SOURCE MATERIAL:
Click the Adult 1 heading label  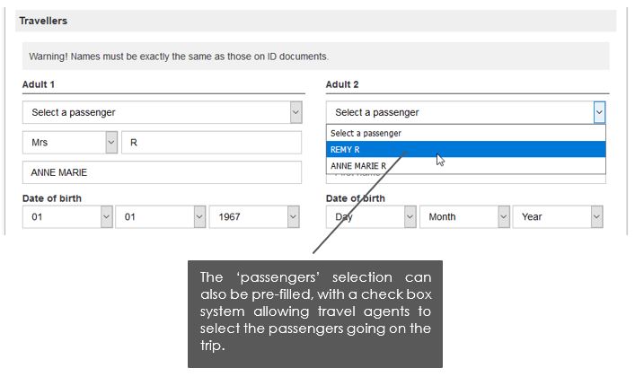coord(40,84)
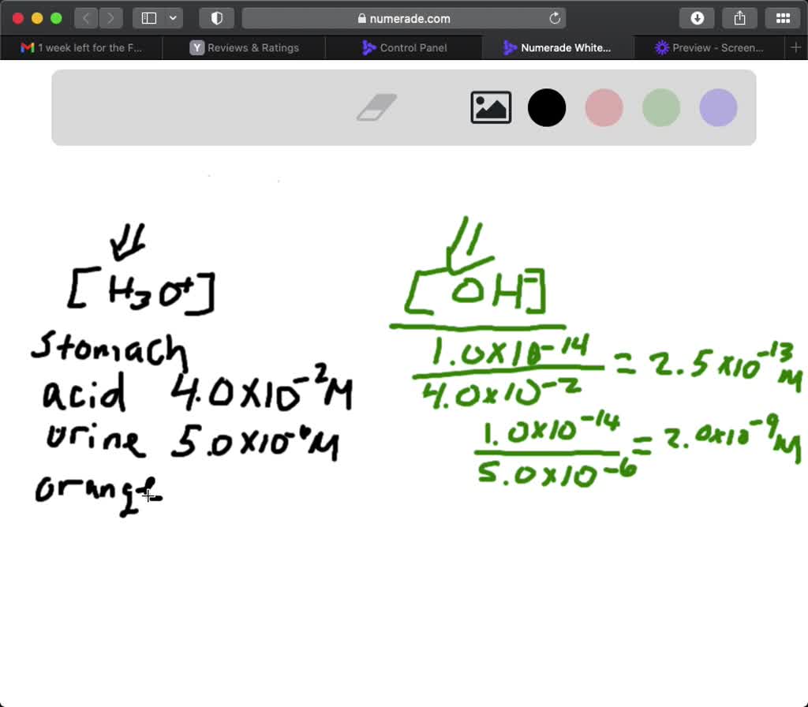Screen dimensions: 808x707
Task: Reload the numerade.com page
Action: [x=555, y=17]
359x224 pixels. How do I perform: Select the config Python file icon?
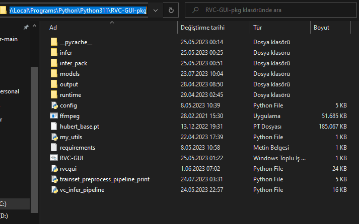click(x=54, y=105)
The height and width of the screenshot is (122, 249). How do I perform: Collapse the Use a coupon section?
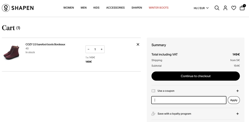pos(237,91)
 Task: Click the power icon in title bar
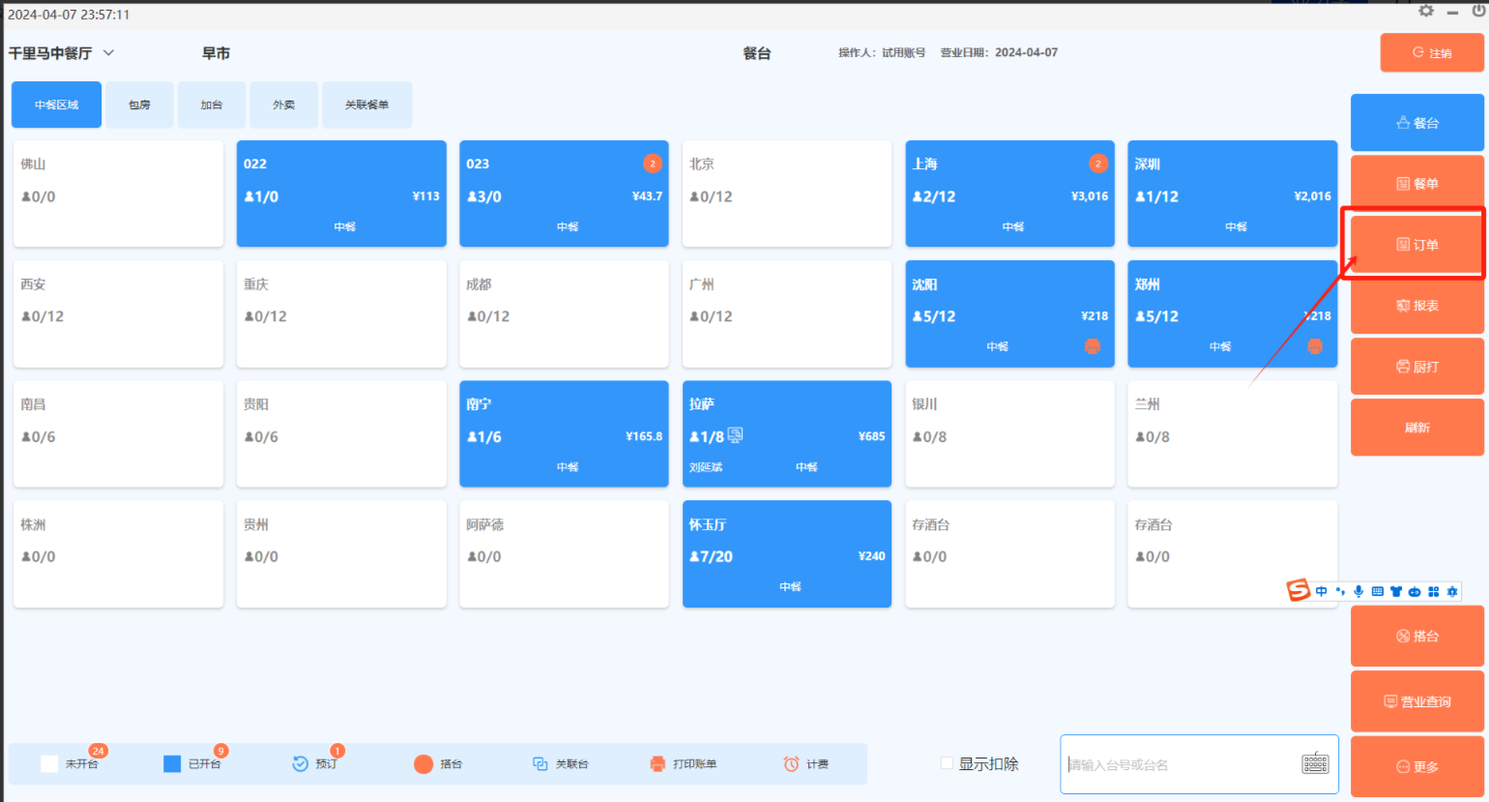[1478, 11]
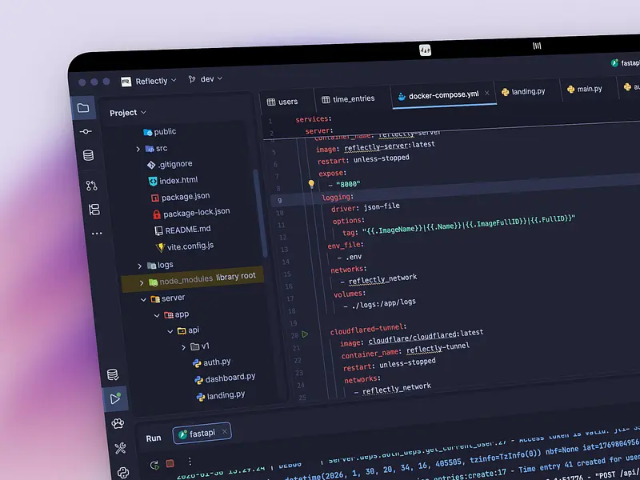
Task: Collapse the server folder in project tree
Action: pos(144,298)
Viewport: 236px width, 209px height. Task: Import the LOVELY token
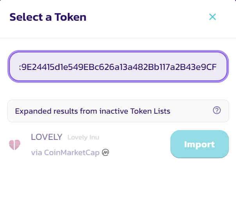click(x=199, y=144)

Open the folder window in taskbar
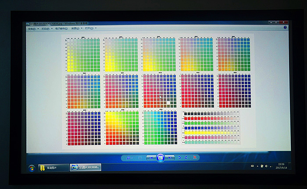(54, 167)
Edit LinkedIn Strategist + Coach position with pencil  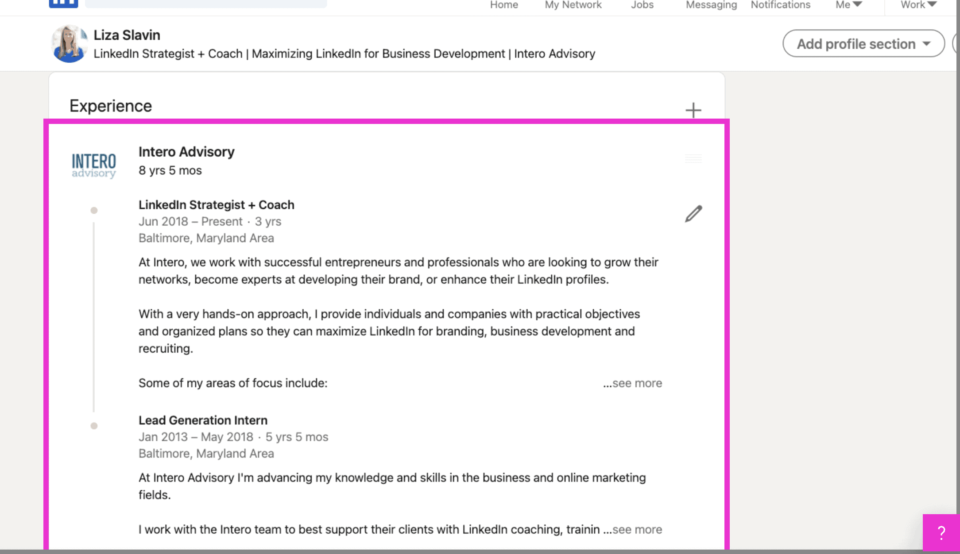point(693,214)
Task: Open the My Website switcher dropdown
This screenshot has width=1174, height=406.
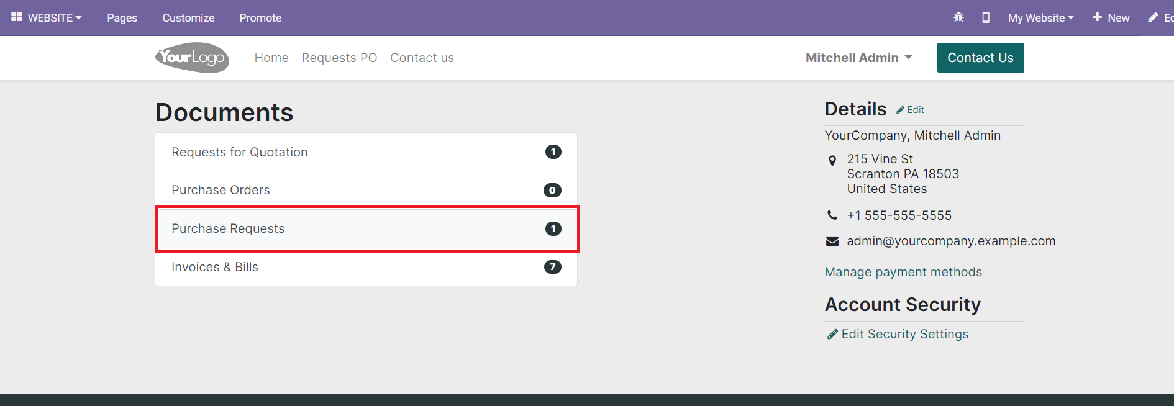Action: pos(1040,18)
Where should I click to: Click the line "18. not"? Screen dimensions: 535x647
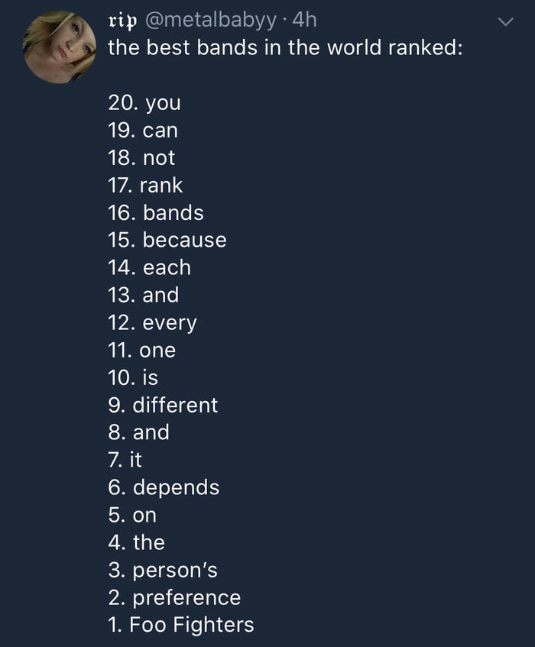pyautogui.click(x=142, y=157)
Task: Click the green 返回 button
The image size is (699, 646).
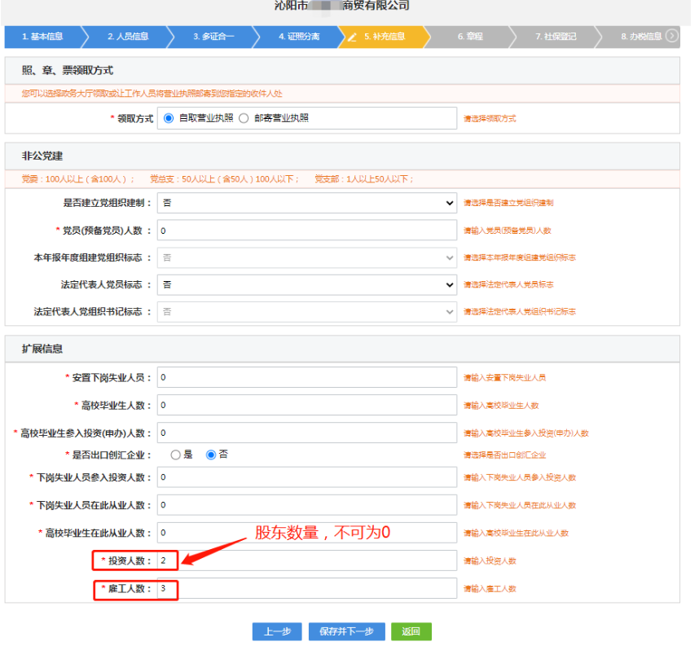Action: click(x=411, y=631)
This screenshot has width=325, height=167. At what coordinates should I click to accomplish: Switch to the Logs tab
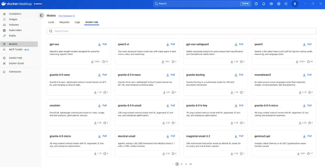(77, 22)
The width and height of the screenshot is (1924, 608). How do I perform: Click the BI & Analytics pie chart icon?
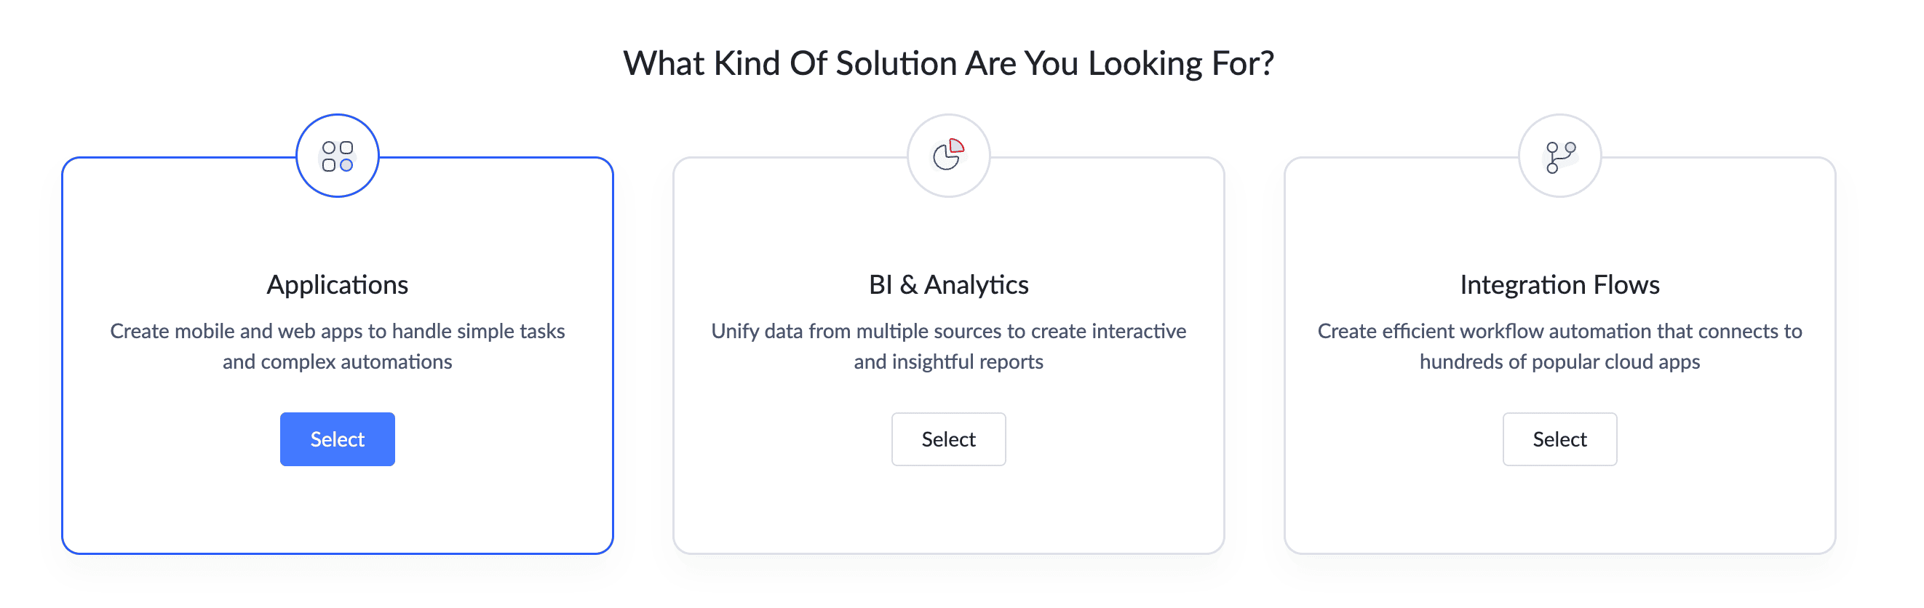[949, 155]
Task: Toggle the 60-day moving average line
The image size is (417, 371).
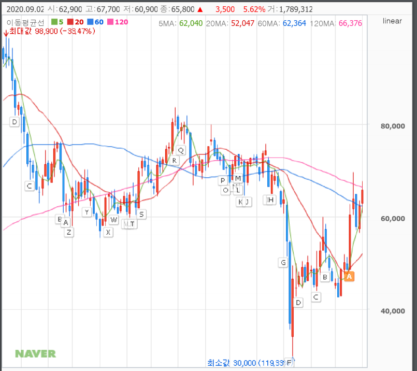Action: [97, 22]
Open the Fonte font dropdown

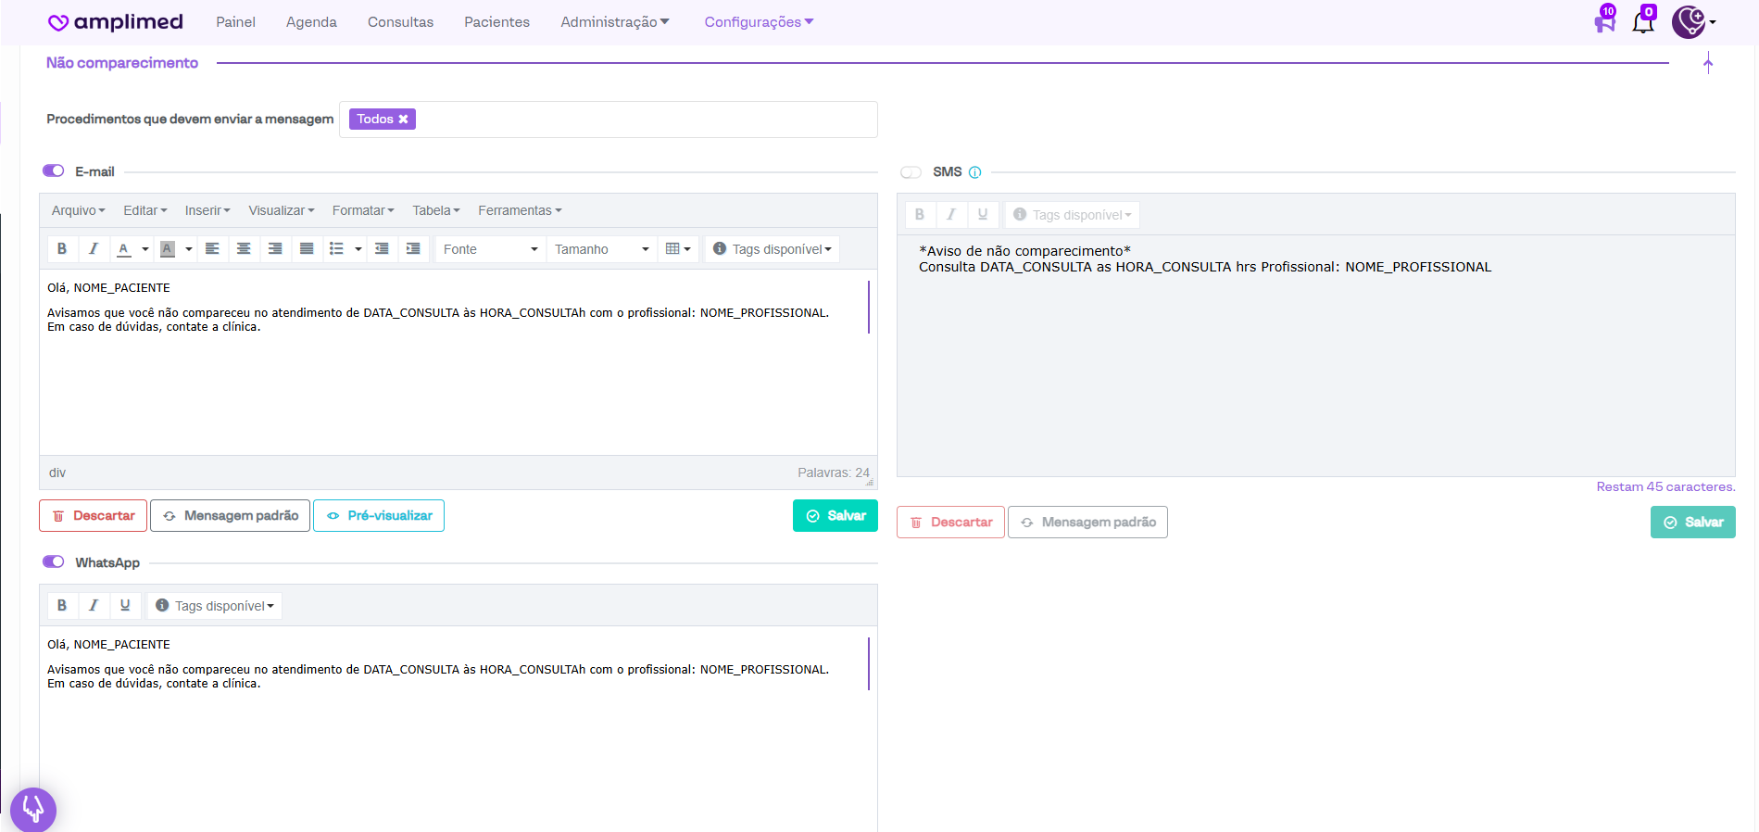(490, 249)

YOUR GOAL:
Word for word, copy the lines from the one with "Task: Click the green 返回 button" through the end of the entries above, and do not include any picture.

RESPONSE TO THE TASK:
Task: Click the green 返回 button
The image size is (699, 646).
Action: click(x=411, y=631)
This screenshot has width=325, height=167. At what coordinates should I click to accomplish: Switch to the Logs tab
(77, 22)
The width and height of the screenshot is (1924, 608). How do I perform: Click the BI & Analytics pie chart icon?
[949, 155]
Task: Toggle the 60-day moving average line
The image size is (417, 371).
Action: [97, 22]
Open the Fonte font dropdown

(490, 249)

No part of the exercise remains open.